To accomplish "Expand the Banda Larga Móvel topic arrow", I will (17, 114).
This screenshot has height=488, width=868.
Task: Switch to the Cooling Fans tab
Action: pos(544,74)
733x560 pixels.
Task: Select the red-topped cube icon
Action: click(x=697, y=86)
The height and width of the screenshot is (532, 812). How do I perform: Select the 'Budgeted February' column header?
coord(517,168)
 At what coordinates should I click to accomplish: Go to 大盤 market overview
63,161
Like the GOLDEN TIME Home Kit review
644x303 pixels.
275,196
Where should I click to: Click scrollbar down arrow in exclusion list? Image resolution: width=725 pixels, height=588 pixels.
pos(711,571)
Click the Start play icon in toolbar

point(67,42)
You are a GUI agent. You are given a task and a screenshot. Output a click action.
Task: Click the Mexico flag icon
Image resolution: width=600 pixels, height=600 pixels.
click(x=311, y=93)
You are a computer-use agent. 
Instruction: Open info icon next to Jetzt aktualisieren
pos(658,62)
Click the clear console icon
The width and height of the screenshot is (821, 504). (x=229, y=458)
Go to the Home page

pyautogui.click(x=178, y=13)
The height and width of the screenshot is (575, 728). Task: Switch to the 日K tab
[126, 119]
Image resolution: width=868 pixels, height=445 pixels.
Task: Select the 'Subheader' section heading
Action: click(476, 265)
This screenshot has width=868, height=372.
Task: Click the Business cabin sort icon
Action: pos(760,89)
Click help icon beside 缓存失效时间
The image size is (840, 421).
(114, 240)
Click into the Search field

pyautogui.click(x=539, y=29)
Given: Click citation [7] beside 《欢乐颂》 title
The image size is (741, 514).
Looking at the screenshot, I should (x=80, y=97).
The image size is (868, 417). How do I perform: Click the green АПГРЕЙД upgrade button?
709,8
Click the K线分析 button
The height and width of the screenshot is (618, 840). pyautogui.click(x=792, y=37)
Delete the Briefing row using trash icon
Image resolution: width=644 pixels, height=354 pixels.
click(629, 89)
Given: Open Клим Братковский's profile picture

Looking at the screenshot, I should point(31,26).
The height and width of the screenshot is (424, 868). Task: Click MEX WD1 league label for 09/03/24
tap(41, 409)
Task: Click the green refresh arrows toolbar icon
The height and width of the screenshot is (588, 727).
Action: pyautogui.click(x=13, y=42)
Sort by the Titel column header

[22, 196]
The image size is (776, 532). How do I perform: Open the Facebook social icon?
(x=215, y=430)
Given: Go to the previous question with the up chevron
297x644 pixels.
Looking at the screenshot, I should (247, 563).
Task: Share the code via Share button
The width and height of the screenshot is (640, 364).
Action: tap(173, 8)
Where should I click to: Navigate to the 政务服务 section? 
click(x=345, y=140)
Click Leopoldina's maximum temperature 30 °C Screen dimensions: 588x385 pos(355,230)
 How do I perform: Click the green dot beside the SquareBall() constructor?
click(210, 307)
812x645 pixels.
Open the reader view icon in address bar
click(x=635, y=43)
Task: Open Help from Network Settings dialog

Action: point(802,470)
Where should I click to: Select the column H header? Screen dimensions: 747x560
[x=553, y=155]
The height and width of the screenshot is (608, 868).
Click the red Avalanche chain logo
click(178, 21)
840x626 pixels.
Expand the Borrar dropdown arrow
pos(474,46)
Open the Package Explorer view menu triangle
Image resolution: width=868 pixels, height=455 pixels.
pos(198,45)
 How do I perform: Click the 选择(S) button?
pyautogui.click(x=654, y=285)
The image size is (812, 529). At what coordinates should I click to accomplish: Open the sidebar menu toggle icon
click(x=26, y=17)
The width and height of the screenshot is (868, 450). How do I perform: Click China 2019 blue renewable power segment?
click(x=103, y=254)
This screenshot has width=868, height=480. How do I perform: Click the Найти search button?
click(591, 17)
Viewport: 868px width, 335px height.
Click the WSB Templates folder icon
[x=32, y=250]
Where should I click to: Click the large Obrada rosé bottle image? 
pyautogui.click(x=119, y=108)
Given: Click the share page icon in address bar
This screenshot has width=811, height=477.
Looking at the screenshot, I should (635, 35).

Prompt
When you repeat the data, keep each line exactly as given.

Solution for this task
To accomplish "Expand the Banda Larga Móvel topic arrow", I will (17, 114).
This screenshot has height=488, width=868.
Task: Switch to the Cooling Fans tab
Action: pos(544,74)
733x560 pixels.
Task: Select the red-topped cube icon
Action: click(x=697, y=86)
The height and width of the screenshot is (532, 812). How do I perform: Select the 'Budgeted February' column header?
coord(517,168)
 At what coordinates should I click to accomplish: Go to 大盤 market overview
63,161
Like the GOLDEN TIME Home Kit review
644x303 pixels.
275,196
Where should I click to: Click scrollbar down arrow in exclusion list? Image resolution: width=725 pixels, height=588 pixels.
pos(711,571)
Click the Start play icon in toolbar

point(67,42)
You are a GUI agent. You are given a task and a screenshot. Output a click action.
Task: Click the Mexico flag icon
Image resolution: width=600 pixels, height=600 pixels.
click(x=311, y=93)
You are a computer-use agent. 
Instruction: Open info icon next to Jetzt aktualisieren
pos(658,62)
Click the clear console icon
The width and height of the screenshot is (821, 504). (x=229, y=458)
Go to the Home page

pyautogui.click(x=178, y=13)
The height and width of the screenshot is (575, 728). Task: Switch to the 日K tab
[126, 119]
Image resolution: width=868 pixels, height=445 pixels.
Task: Select the 'Subheader' section heading
Action: click(476, 265)
This screenshot has width=868, height=372.
Task: Click the Business cabin sort icon
Action: pos(760,89)
Click help icon beside 缓存失效时间
The image size is (840, 421).
(114, 240)
Click into the Search field

pyautogui.click(x=539, y=29)
Given: Click citation [7] beside 《欢乐颂》 title
The image size is (741, 514).
Looking at the screenshot, I should (x=80, y=97).
The image size is (868, 417). How do I perform: Click the green АПГРЕЙД upgrade button?
709,8
Click the K线分析 button
The height and width of the screenshot is (618, 840). pyautogui.click(x=792, y=37)
Delete the Briefing row using trash icon
Image resolution: width=644 pixels, height=354 pixels.
click(629, 89)
Given: Open Клим Братковский's profile picture

Looking at the screenshot, I should point(31,26).
The height and width of the screenshot is (424, 868). Task: Click MEX WD1 league label for 09/03/24
tap(41, 409)
Task: Click the green refresh arrows toolbar icon
The height and width of the screenshot is (588, 727).
Action: pyautogui.click(x=13, y=42)
Sort by the Titel column header

[22, 196]
The image size is (776, 532). How do I perform: Open the Facebook social icon?
(x=215, y=430)
Given: Go to the previous question with the up chevron
297x644 pixels.
Looking at the screenshot, I should (247, 563).
Task: Share the code via Share button
The width and height of the screenshot is (640, 364).
Action: tap(173, 8)
Where should I click to: Navigate to the 政务服务 section? 
click(x=345, y=140)
Click Leopoldina's maximum temperature 30 °C Screen dimensions: 588x385 pos(355,230)
 How do I perform: Click the green dot beside the SquareBall() constructor?
click(210, 307)
812x645 pixels.
Open the reader view icon in address bar
click(x=635, y=43)
Task: Open Help from Network Settings dialog

Action: point(802,470)
Where should I click to: Select the column H header? Screen dimensions: 747x560
[x=553, y=155]
The height and width of the screenshot is (608, 868).
Click the red Avalanche chain logo
click(178, 21)
840x626 pixels.
Expand the Borrar dropdown arrow
pos(474,46)
Open the Package Explorer view menu triangle
Image resolution: width=868 pixels, height=455 pixels.
pos(198,45)
 How do I perform: Click the 选择(S) button?
pyautogui.click(x=654, y=285)
The image size is (812, 529). At what coordinates should I click to accomplish: Open the sidebar menu toggle icon
click(x=26, y=17)
The width and height of the screenshot is (868, 450). How do I perform: Click China 2019 blue renewable power segment?
click(x=103, y=254)
This screenshot has width=868, height=480. How do I perform: Click the Найти search button?
click(591, 17)
Viewport: 868px width, 335px height.
Click the WSB Templates folder icon
[x=32, y=250]
Where should I click to: Click the large Obrada rosé bottle image? 
pyautogui.click(x=119, y=108)
Given: Click the share page icon in address bar
This screenshot has width=811, height=477.
Looking at the screenshot, I should (635, 35).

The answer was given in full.